Kelsey Keith of Architizer, also provided a comprehensive post Friday exploring design and infrastructure solutions that will need to be considered in Japan’s earthquake recovery plans. She writes about how Japan will have to consider housing, infrastructure, energy and economic recovery in the months and years to come.
Before rebuilding efforts can take place the success of Japan’s strict building codes should also be examined. The New York Times discusses the history of these building codes and explains why the flexible skyscrapers (seen via YouTube below) sway instead of crumble as one would expect with an earthquake of this magnitude:
After the Kobe earthquake in 1995, which killed about 6,000 people and injured 26,000, Japan also put enormous resources into new research on protecting structures, as well as retrofitting the country’s older and more vulnerable structures. Japan has spent billions of dollars developing the most advanced technology against earthquakes and tsunamis.

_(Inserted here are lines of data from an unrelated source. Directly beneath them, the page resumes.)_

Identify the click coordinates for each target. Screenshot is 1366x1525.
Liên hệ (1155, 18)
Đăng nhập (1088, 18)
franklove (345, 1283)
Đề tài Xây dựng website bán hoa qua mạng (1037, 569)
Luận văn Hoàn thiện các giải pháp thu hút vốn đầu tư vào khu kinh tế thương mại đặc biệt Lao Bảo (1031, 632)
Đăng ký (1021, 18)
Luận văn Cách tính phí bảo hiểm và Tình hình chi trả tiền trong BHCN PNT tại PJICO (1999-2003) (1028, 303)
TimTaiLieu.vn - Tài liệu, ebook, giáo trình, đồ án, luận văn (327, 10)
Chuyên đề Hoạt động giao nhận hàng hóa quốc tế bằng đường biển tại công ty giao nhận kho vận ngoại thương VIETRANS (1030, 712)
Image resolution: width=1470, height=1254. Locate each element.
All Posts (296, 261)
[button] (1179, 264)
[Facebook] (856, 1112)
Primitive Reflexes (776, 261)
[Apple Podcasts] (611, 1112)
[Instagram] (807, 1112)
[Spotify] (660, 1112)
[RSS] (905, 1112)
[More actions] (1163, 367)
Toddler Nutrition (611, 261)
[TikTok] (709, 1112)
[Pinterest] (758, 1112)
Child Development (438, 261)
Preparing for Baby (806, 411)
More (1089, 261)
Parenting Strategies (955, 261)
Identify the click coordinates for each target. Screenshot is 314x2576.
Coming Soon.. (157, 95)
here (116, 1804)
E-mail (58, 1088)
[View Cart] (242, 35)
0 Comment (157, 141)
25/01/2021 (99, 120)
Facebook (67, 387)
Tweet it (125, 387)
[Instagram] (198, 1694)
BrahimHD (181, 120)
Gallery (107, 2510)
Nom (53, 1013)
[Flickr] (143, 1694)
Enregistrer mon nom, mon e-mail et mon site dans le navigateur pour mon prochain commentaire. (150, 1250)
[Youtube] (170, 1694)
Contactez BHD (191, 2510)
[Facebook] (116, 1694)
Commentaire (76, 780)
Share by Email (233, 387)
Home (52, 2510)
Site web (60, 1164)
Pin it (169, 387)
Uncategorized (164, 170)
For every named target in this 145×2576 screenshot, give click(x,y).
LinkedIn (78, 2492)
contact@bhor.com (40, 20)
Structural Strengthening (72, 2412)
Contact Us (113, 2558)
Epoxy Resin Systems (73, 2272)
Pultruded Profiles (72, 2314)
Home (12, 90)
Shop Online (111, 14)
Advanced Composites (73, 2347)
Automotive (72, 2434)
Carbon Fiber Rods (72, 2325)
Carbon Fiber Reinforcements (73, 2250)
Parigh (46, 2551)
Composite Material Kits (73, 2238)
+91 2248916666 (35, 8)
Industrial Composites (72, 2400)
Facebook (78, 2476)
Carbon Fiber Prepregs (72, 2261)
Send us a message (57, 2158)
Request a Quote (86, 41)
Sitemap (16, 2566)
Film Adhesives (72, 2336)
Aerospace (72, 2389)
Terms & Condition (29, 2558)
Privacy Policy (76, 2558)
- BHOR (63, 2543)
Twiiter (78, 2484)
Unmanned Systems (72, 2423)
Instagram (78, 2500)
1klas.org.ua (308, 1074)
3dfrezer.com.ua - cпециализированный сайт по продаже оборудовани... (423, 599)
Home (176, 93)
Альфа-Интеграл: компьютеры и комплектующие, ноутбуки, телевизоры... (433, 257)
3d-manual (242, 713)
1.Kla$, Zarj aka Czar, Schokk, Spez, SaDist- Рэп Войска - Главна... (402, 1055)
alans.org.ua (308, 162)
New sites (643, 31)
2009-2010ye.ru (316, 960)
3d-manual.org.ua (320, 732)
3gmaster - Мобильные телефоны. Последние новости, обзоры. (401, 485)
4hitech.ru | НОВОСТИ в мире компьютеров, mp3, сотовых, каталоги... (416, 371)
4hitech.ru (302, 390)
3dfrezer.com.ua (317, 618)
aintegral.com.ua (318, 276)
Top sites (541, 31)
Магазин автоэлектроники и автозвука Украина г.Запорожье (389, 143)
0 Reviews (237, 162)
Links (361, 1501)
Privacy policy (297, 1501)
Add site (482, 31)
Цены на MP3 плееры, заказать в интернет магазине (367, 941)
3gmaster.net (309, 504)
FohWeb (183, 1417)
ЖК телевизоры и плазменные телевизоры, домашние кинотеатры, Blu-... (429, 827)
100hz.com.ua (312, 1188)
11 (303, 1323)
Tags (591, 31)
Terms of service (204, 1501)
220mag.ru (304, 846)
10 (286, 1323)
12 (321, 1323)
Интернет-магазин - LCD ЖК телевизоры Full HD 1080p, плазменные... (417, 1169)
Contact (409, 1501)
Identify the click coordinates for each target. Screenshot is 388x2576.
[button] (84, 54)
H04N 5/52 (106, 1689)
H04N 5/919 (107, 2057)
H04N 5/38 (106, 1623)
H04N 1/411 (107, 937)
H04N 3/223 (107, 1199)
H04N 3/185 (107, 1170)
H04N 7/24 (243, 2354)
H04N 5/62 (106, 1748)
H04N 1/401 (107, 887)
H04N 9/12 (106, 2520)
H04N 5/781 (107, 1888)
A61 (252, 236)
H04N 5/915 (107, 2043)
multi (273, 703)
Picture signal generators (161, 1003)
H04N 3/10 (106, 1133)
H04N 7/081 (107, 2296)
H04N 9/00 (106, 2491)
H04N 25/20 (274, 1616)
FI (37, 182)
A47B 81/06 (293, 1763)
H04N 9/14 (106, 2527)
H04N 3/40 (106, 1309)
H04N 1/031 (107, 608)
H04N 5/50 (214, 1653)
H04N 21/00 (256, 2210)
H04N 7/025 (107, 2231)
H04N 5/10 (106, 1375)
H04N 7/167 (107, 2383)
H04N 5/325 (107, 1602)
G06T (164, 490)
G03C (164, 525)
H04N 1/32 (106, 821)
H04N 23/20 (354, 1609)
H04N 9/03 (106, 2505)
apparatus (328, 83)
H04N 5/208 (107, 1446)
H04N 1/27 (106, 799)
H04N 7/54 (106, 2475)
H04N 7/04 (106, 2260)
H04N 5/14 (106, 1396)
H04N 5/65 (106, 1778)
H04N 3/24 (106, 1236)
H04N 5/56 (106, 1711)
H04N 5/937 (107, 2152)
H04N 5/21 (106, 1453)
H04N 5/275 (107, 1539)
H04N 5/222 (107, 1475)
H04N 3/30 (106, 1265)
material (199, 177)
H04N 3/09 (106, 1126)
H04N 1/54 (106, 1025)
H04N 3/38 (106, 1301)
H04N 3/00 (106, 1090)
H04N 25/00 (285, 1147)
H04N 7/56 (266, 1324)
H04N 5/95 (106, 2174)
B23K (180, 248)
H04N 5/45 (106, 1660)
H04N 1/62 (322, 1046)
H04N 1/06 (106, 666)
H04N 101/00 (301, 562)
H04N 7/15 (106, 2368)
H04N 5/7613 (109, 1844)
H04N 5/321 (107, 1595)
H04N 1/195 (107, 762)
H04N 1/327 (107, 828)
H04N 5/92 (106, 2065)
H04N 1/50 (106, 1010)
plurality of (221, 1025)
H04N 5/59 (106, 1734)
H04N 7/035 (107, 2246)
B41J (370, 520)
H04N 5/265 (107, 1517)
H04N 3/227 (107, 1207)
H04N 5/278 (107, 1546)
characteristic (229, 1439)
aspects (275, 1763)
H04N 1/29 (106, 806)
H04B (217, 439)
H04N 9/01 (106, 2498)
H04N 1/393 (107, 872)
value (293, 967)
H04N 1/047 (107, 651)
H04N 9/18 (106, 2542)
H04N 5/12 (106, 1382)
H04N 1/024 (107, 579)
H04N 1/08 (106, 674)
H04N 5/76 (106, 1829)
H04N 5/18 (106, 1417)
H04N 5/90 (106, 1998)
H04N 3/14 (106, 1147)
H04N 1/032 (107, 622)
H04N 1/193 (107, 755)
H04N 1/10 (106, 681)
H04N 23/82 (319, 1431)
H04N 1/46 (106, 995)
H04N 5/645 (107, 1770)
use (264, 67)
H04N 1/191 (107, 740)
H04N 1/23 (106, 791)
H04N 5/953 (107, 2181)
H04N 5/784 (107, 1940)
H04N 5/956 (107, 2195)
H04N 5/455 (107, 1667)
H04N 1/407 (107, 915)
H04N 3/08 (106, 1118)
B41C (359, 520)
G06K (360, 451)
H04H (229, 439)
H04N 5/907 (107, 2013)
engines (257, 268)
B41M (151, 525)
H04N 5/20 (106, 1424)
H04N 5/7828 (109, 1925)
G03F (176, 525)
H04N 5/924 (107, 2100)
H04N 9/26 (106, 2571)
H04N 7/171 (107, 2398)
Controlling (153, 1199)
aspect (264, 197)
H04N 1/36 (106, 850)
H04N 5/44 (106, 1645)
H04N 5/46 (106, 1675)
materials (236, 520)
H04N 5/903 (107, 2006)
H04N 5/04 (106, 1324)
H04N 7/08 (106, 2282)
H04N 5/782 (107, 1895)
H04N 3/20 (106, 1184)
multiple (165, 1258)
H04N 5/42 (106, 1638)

A BBC report further explores whether or not making a country, or city for that matter, tsunami proof is possible. Their answers:
- Totally preventing tsunami-damage is impossible
- But an early warning system can allow evacuations and other precautions
- Buildings can be constructed to survive the wave with repairable damage
In the end we have to admit that it will be impossible to rebuild Japan’s cities and villages as tsunami and earthquake proof. However the building technology that has allowed for flexible buildings, massive public education system about natural disasters, and communication infrastructure that has allowed for early warning systems are all elements already in use in Japan that should be re-instituted in the rebuilt areas.